Plasma metabolic profiling and novel metabolite biomarkers for diagnosing prostate cancer

Abstract

Prostate cancer (PCa) is the second leading cause of cancer death among men and associated with profound metabolic changes. It is important to discover new biomarkers for the diagnosis of PCa and metabolomics technology has made progress toward identifying metabolic alterations in diseases that may provide clinically useful biomarkers. The purpose of this work was to determine the distinctive metabolic signatures from PCa. Plasma samples from PCa patients and age-matched healthy controls were investigated using high resolution ultrahigh performance liquid chromatography-mass spectrometry (UPLC/MS) and the datasets were analyzed using pattern recognition methods.
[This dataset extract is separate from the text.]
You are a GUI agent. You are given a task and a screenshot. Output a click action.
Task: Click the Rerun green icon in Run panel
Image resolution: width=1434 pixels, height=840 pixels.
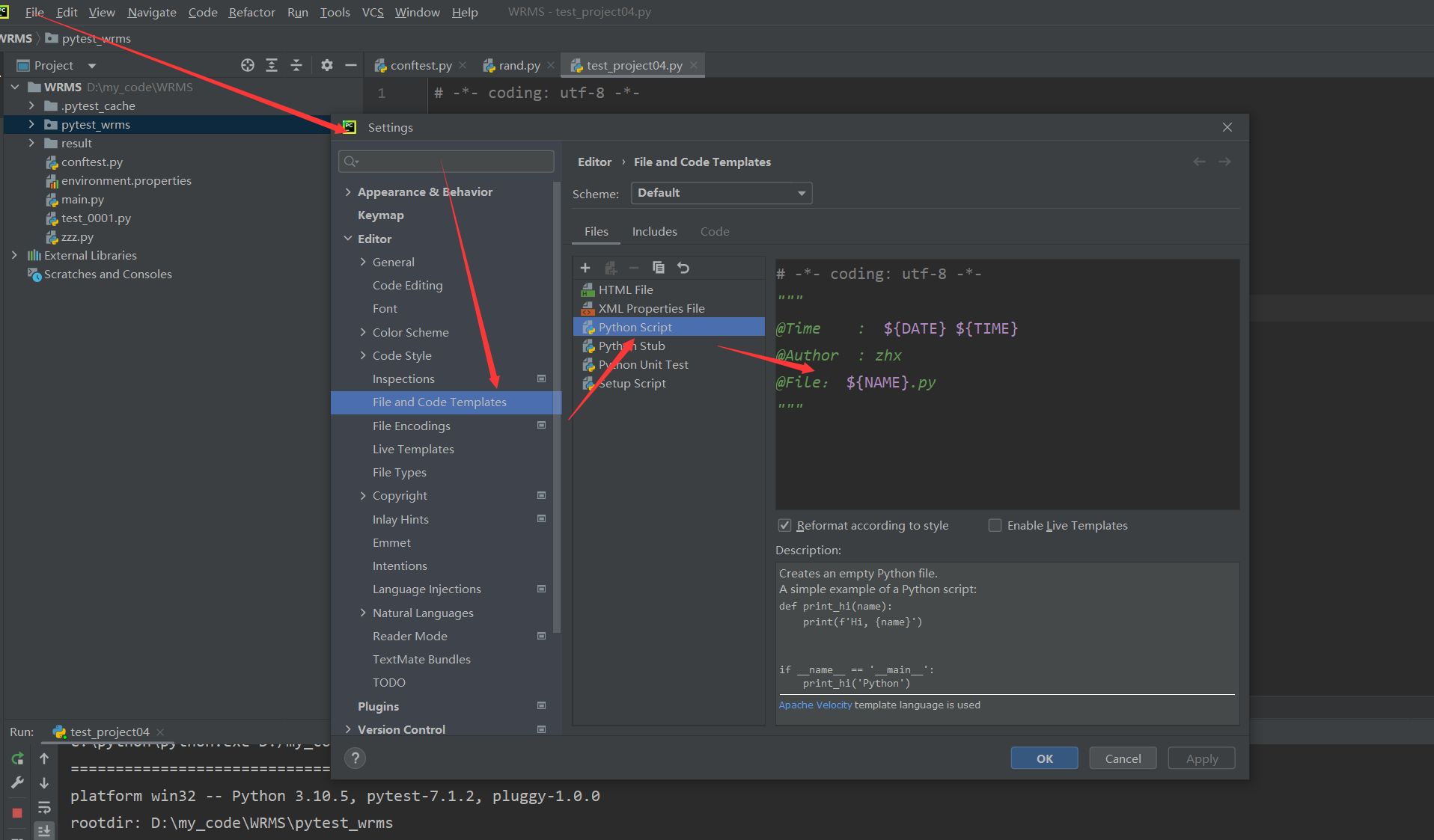[17, 758]

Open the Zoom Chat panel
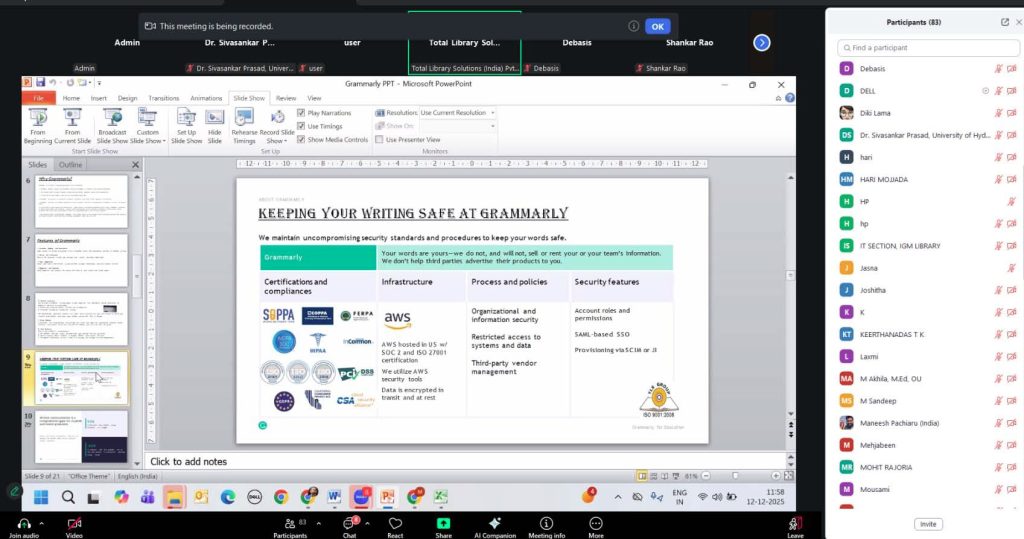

Metabolic differences among PCa and control subjects were identified based on multivariate statistical analyses. As a result, 19 distinguishable metabolites were detected and 11 metabolic pathways were established. The altered metabolic pathways were associated with synthesis and degradation of ketone bodies, and phenylalanine metabolism, etc. To demonstrate the utility of plasma biomarkers for the diagnosis of PCa, three metabolites comprising sarcosine, acetylglycine and coreximine that contributed to the combined model were selected as candidate biomarkers. Distinctive signature with these metabolites could significantly increase the diagnostic performance of PCa. In this study, metabolomics technology has proved to be a powerful tool for the discovery of new biomarkers for disease and suggest that panels of metabolites may be valuable to translate our findings to clinically useful diagnostic tests.